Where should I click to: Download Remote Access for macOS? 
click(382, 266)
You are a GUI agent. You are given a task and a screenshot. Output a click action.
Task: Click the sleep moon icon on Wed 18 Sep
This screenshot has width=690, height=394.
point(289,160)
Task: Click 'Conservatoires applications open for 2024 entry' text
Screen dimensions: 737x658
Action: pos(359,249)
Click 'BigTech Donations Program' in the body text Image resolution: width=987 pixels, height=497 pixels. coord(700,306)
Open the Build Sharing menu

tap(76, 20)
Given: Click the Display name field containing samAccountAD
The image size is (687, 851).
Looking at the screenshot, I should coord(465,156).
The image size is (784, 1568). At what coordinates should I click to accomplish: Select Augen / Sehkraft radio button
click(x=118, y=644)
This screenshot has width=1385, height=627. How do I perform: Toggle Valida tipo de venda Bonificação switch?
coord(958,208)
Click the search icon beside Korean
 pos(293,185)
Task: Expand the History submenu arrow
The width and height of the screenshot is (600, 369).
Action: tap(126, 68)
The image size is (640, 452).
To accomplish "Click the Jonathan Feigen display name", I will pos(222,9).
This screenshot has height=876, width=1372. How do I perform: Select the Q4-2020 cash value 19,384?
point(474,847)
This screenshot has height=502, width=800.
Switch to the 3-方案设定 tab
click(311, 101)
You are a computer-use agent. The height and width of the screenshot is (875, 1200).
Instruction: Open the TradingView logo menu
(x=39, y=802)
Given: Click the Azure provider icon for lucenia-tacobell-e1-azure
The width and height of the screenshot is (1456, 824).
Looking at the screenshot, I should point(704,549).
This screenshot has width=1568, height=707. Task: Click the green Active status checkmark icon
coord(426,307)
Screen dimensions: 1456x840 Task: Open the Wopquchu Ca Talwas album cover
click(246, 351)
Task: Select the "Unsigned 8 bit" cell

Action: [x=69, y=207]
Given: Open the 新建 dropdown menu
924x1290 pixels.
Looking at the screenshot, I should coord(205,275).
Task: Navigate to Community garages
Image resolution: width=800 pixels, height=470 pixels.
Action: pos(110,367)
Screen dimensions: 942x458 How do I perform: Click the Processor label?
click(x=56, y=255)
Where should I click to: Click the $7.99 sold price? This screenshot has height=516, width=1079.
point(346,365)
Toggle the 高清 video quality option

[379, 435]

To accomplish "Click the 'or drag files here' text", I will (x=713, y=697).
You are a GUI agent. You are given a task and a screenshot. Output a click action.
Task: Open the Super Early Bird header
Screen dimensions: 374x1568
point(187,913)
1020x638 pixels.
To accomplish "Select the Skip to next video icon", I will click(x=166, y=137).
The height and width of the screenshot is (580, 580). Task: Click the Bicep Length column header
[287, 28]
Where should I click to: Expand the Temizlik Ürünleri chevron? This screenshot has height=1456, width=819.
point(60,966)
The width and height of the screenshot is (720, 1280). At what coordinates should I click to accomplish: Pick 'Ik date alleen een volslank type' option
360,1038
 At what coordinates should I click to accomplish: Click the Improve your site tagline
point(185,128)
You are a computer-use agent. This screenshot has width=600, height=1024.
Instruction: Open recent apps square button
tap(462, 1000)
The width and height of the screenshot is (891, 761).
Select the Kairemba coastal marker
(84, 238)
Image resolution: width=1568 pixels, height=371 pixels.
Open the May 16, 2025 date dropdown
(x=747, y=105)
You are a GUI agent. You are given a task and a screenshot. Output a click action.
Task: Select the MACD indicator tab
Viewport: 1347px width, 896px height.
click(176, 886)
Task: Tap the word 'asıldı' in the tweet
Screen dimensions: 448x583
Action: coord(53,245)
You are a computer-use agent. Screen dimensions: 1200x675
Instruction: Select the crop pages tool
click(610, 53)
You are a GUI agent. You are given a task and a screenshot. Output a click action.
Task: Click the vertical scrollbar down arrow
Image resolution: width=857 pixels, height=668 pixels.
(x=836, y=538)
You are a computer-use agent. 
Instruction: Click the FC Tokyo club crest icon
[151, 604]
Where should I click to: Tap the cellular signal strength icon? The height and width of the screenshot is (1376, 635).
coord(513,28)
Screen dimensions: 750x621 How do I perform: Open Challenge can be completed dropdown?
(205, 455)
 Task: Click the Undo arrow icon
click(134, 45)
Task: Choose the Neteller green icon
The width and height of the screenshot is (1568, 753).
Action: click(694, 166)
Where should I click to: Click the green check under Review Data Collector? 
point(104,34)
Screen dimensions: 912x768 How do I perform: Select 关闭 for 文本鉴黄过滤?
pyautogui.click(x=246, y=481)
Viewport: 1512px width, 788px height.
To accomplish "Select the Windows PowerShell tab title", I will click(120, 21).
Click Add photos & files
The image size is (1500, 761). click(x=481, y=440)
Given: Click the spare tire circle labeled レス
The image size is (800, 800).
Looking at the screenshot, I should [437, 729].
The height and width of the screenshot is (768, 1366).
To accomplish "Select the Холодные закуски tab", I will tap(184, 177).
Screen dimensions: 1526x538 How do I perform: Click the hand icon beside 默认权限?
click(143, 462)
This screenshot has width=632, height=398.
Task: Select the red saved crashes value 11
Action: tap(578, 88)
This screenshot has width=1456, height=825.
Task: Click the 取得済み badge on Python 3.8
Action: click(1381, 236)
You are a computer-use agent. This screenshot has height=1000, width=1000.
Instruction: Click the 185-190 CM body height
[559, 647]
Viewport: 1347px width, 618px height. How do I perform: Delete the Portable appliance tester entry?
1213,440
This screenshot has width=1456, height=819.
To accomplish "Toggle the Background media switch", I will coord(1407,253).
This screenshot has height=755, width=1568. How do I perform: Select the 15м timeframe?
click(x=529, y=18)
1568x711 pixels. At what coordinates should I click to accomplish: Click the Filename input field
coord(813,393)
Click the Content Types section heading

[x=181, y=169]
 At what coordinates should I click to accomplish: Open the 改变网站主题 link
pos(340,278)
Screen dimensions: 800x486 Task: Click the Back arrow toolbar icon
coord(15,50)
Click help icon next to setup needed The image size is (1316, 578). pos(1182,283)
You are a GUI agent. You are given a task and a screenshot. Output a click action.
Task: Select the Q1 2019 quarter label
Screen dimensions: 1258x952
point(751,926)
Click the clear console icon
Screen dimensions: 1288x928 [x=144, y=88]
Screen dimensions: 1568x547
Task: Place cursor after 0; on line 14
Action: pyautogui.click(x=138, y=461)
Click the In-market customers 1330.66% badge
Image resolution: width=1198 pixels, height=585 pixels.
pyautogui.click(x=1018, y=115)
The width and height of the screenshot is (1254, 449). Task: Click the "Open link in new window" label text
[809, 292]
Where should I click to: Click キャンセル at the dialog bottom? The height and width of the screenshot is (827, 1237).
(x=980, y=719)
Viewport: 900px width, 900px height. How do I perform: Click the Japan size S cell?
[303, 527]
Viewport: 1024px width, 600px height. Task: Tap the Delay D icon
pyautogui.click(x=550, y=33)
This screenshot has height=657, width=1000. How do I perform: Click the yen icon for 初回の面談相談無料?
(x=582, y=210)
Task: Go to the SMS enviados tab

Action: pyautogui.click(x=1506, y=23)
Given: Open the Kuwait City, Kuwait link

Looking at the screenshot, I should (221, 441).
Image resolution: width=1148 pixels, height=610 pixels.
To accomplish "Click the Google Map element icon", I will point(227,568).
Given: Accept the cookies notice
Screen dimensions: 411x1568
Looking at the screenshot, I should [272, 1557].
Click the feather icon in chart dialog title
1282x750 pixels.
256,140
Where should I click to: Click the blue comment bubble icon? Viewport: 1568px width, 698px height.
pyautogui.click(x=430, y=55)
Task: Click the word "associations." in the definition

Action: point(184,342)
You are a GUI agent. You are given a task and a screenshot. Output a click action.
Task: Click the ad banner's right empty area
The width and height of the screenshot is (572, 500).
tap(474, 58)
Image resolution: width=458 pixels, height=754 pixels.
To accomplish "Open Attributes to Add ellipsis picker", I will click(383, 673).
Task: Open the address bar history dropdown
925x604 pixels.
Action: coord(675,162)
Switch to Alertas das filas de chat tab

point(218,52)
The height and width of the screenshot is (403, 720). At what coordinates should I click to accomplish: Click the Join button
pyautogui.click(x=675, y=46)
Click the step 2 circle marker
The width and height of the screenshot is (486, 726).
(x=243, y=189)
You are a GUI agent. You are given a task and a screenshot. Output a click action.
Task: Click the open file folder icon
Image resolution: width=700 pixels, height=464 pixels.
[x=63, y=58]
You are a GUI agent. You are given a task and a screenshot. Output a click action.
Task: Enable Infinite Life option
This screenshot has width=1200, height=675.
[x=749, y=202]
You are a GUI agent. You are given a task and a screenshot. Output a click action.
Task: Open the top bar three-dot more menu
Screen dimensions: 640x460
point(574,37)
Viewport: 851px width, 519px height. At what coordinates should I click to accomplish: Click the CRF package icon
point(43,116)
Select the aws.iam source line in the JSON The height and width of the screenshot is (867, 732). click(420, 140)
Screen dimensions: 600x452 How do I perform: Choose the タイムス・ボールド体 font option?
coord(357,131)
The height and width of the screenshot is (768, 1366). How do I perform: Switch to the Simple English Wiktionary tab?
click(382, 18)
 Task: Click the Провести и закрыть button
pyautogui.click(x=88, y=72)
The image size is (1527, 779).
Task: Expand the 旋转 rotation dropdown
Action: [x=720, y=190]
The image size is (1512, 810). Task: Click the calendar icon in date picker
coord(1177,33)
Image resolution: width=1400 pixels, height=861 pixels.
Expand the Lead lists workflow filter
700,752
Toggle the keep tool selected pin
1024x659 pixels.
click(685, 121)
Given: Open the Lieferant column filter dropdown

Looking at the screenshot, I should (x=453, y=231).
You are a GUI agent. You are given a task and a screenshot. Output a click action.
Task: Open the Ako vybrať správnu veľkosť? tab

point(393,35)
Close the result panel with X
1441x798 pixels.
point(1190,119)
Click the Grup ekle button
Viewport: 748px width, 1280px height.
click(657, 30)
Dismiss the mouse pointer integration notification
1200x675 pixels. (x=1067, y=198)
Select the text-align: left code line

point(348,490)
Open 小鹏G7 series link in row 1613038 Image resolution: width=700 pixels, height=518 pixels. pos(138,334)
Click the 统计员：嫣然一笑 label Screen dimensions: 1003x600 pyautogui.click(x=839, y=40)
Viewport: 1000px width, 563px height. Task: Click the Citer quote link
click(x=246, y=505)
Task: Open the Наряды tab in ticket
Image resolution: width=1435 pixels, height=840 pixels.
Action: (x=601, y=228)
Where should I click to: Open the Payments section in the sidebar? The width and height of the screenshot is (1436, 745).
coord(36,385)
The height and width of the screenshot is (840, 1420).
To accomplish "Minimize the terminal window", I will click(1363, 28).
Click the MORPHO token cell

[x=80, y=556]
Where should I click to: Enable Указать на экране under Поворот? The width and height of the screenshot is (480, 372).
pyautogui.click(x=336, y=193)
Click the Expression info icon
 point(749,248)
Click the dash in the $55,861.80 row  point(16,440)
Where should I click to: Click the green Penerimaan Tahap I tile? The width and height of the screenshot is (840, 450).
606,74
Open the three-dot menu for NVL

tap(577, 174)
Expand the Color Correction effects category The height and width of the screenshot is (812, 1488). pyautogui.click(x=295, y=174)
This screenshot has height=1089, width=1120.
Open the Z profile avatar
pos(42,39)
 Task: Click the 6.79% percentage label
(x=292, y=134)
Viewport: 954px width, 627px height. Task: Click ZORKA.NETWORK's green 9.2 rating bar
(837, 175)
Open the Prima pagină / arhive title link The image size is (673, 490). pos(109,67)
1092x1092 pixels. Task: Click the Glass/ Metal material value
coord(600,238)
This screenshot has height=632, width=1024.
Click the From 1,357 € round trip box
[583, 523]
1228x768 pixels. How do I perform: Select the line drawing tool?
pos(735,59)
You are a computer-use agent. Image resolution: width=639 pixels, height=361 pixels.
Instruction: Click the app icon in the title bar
---------------
[WHAT YOU WILL DO] A single figure is the whole answer: the number of lines in the material above where the string "computer" occurs.

[ANSWER FOR THIS EXERCISE] 6